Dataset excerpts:
━━━━━━━━

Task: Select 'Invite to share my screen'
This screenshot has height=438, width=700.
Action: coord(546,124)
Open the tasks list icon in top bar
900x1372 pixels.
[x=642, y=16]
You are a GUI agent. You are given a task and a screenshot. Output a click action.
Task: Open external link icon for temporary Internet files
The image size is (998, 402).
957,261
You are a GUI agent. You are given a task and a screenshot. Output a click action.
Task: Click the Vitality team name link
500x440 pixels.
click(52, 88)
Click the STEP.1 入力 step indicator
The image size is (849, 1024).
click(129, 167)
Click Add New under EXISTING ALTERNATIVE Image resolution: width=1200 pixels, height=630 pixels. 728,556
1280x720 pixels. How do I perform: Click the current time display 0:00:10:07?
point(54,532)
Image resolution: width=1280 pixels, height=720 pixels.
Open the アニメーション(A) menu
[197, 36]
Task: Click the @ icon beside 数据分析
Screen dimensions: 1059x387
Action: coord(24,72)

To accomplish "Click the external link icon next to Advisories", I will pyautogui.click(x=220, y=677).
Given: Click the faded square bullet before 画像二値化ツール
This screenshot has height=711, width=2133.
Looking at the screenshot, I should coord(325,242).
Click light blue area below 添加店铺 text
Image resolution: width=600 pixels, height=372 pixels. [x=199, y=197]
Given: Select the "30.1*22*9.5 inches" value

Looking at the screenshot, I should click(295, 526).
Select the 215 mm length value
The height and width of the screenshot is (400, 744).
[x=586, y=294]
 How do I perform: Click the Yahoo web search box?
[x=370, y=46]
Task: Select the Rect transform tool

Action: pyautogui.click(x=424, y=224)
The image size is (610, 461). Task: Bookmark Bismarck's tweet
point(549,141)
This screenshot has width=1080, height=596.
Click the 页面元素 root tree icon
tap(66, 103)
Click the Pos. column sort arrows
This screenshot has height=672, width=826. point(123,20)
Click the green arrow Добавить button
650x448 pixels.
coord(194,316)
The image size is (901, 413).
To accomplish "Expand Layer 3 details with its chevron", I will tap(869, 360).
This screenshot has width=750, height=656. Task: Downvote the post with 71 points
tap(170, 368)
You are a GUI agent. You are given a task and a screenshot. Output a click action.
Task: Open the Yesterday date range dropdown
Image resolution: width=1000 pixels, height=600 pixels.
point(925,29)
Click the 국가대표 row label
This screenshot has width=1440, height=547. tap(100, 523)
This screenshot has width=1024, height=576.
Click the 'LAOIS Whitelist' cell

━━━━━━━━

Work instruction> Where the string "external" appears in a line of the entries above, return that line.

Solution to the exercise>
Task: Open external link icon for temporary Internet files
To accomplish "Click the external link icon next to Advisories", I will pyautogui.click(x=220, y=677).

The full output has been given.